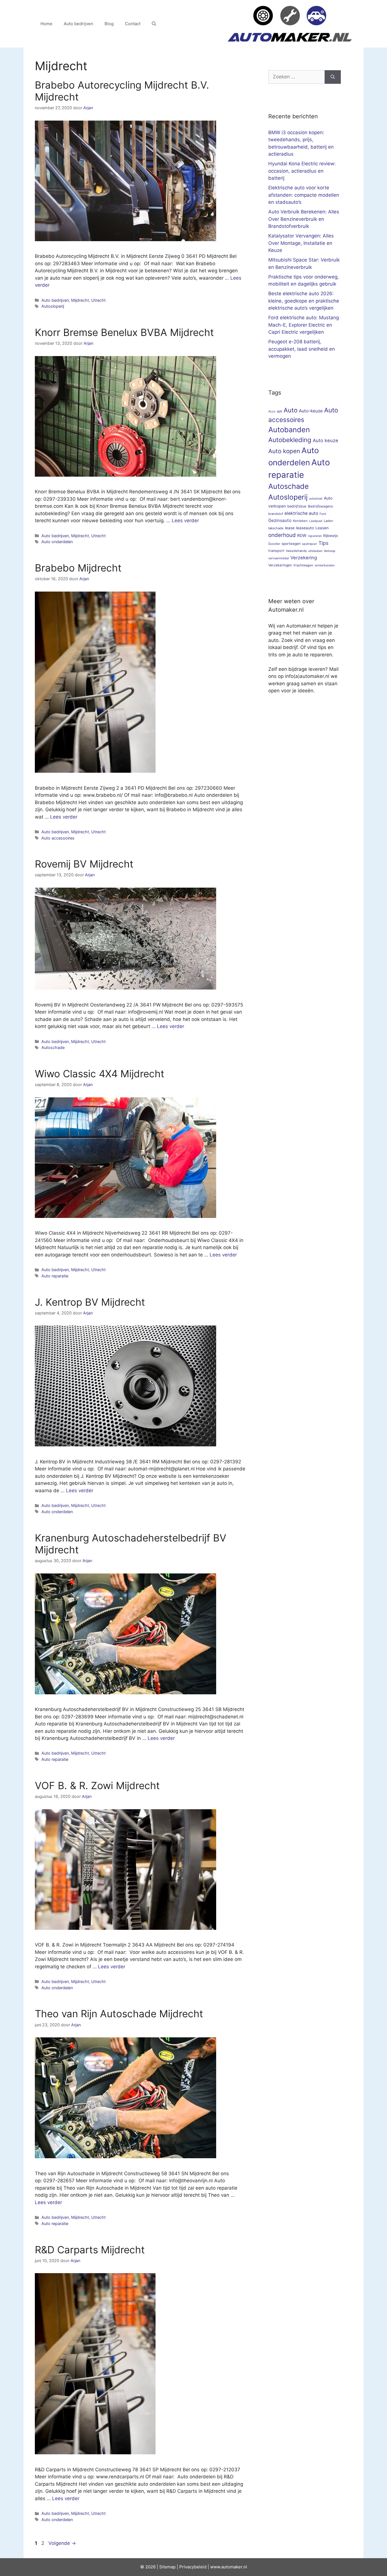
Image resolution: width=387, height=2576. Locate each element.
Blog (109, 23)
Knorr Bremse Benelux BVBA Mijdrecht (124, 332)
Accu (271, 411)
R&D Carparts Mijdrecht (90, 2250)
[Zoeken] (333, 77)
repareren (315, 536)
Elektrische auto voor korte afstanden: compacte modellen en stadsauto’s (303, 195)
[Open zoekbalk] (154, 23)
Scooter (274, 544)
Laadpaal (315, 521)
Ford (323, 514)
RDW (302, 535)
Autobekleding (289, 440)
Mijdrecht (80, 300)
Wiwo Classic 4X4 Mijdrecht (99, 1074)
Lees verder (185, 520)
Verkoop (329, 551)
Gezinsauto (280, 520)
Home (46, 23)
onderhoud (282, 535)
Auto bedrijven (78, 23)
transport (276, 551)
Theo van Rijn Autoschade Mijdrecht (119, 2014)
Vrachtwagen (303, 565)
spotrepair (309, 544)
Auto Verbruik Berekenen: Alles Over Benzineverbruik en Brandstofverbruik (303, 219)
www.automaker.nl (228, 2566)
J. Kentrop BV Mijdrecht (90, 1302)
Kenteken (300, 521)
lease (290, 528)
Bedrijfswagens (320, 506)
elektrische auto (301, 513)
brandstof (275, 514)
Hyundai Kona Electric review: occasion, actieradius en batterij (302, 171)
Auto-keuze (311, 411)
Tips (323, 543)
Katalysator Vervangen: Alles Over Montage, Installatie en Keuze (301, 243)
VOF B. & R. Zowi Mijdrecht (97, 1785)
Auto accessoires (58, 838)
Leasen (322, 528)
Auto (290, 410)
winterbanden (325, 565)
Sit (162, 2566)
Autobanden (289, 429)
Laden (328, 521)
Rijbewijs (330, 536)
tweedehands (296, 551)
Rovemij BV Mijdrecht (84, 864)
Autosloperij (52, 306)
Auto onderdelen (57, 541)
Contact (133, 23)
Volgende (62, 2543)
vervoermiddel (278, 558)
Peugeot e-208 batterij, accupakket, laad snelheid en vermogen (301, 349)
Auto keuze (325, 440)
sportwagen (291, 543)
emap (170, 2566)
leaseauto (305, 528)
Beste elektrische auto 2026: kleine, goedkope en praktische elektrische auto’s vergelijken (303, 301)
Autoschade (53, 1047)
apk (279, 411)
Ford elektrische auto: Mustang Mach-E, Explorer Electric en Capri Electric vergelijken (303, 325)
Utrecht (98, 300)
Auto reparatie (54, 1275)
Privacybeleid (193, 2566)
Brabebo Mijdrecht (78, 568)
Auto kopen (284, 451)
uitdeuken (315, 551)
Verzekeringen (280, 565)
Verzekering (303, 557)
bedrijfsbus (297, 506)
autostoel (315, 498)
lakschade (276, 528)
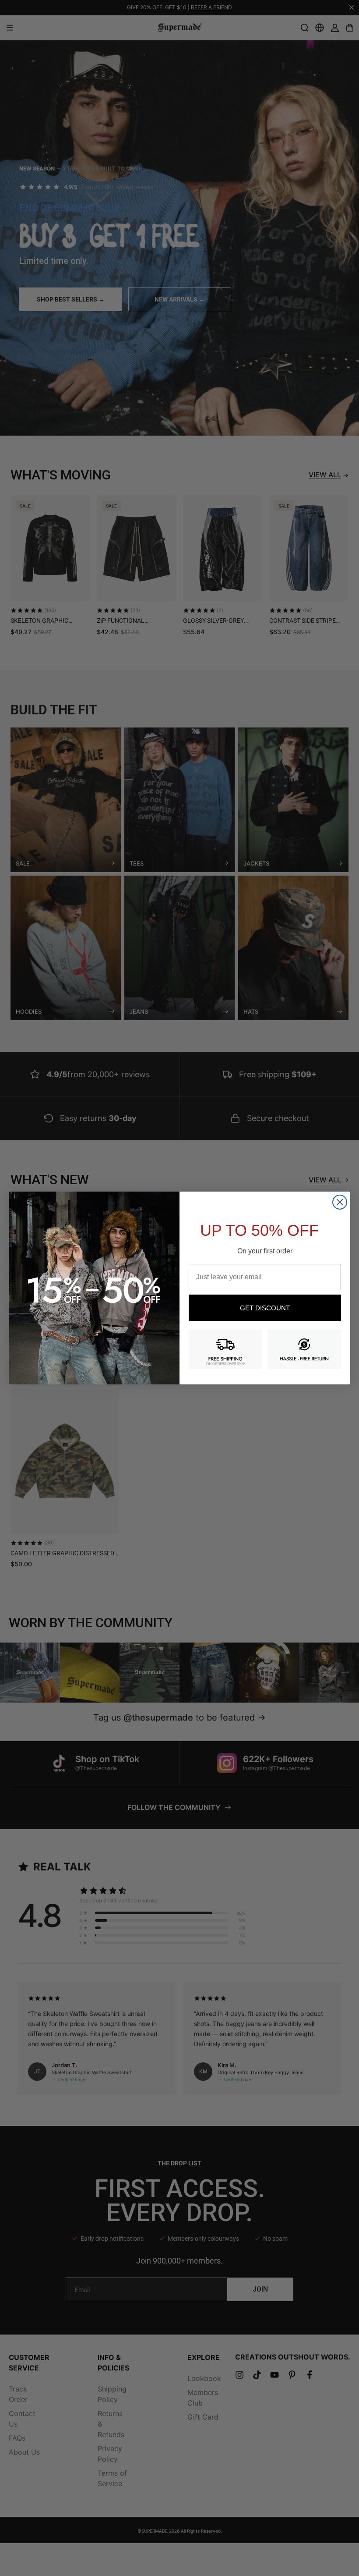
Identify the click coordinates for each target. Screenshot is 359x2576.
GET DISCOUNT (265, 1308)
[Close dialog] (340, 1202)
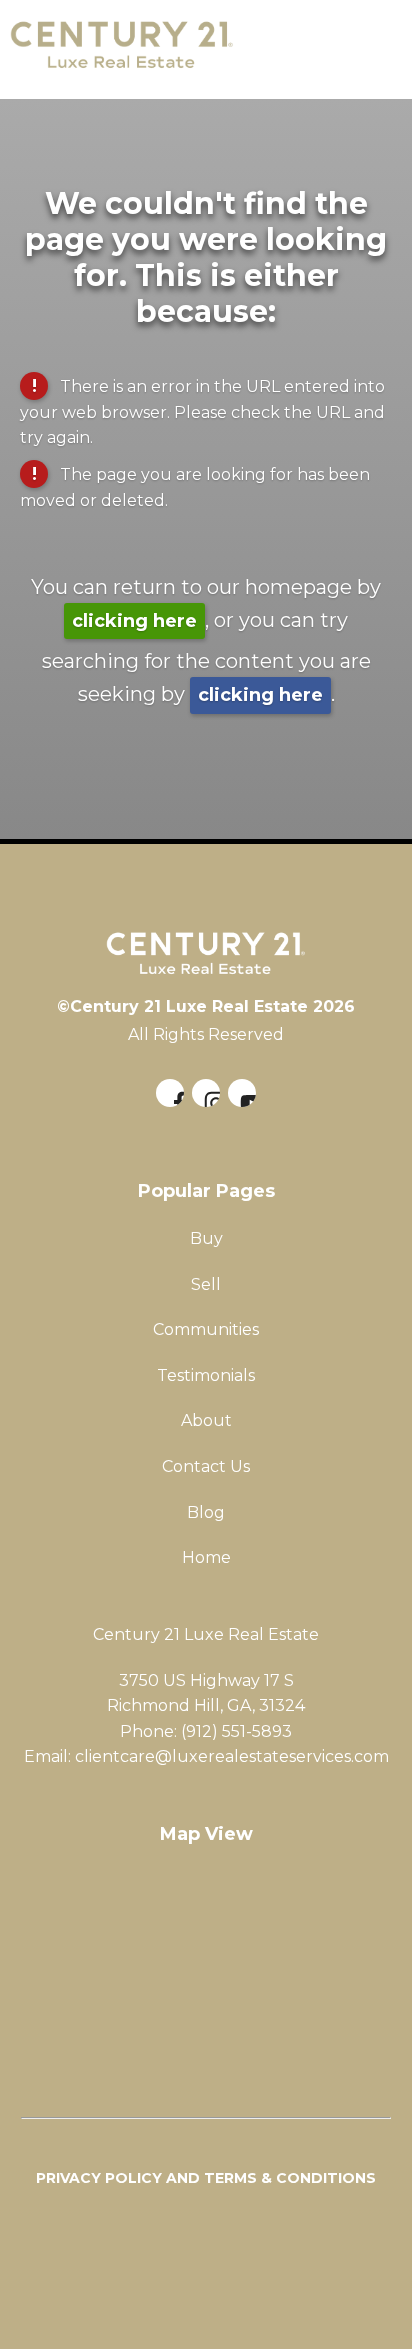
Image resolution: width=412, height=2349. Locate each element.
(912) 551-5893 (236, 1731)
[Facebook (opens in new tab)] (170, 1093)
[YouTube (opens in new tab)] (242, 1093)
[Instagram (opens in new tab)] (206, 1093)
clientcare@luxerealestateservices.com (232, 1756)
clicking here (134, 621)
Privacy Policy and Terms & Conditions (206, 2178)
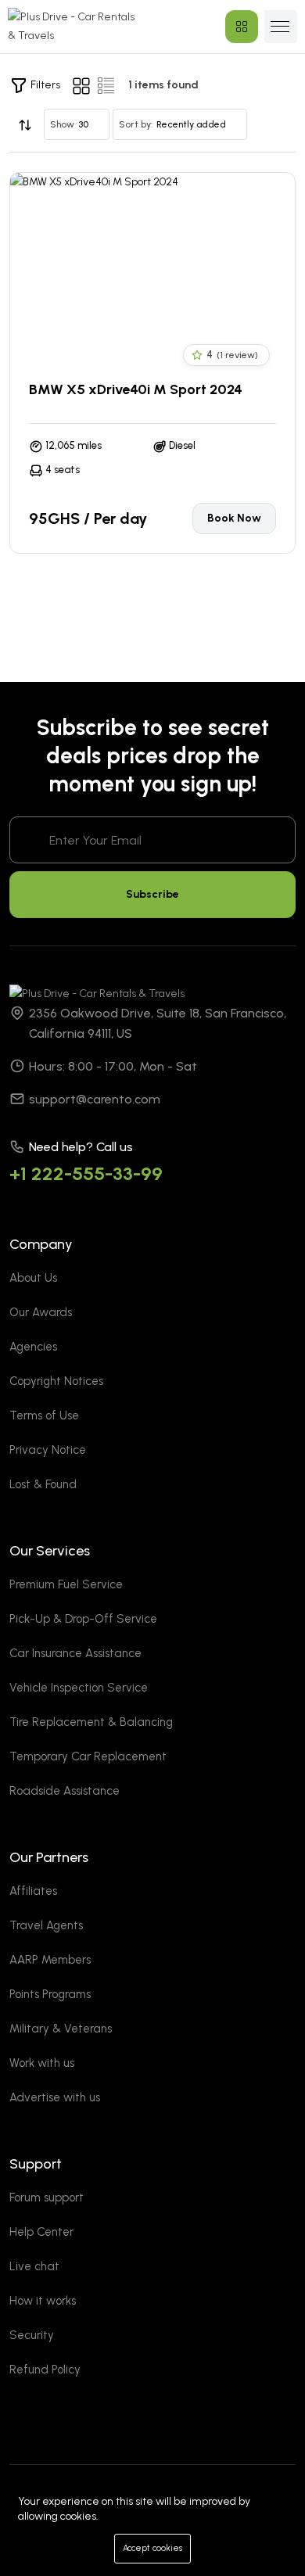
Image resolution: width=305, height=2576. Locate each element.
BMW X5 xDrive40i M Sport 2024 (135, 389)
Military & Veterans (60, 2029)
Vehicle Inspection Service (78, 1688)
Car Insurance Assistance (75, 1653)
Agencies (33, 1347)
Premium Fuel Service (66, 1584)
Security (31, 2335)
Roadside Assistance (64, 1791)
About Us (33, 1278)
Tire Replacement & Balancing (91, 1722)
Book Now (234, 518)
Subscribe (152, 894)
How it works (42, 2301)
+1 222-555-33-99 (86, 1173)
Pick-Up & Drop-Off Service (83, 1619)
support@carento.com (94, 1099)
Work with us (41, 2063)
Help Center (41, 2232)
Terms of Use (44, 1415)
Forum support (46, 2197)
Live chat (34, 2266)
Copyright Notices (56, 1381)
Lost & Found (43, 1484)
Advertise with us (54, 2097)
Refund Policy (45, 2370)
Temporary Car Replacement (88, 1756)
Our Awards (40, 1312)
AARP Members (50, 1960)
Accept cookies (152, 2548)
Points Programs (50, 1994)
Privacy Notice (47, 1450)
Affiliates (33, 1891)
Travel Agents (46, 1925)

■ ■ ■

== Action item ==
Copy out every line from the records that has the word "batterij".

== Solved exercise ==
Hyundai Kona Electric review: occasion, actieradius en batterij (302, 171)
Peugeot e-208 batterij, accupakket, laad snelheid en vermogen (301, 349)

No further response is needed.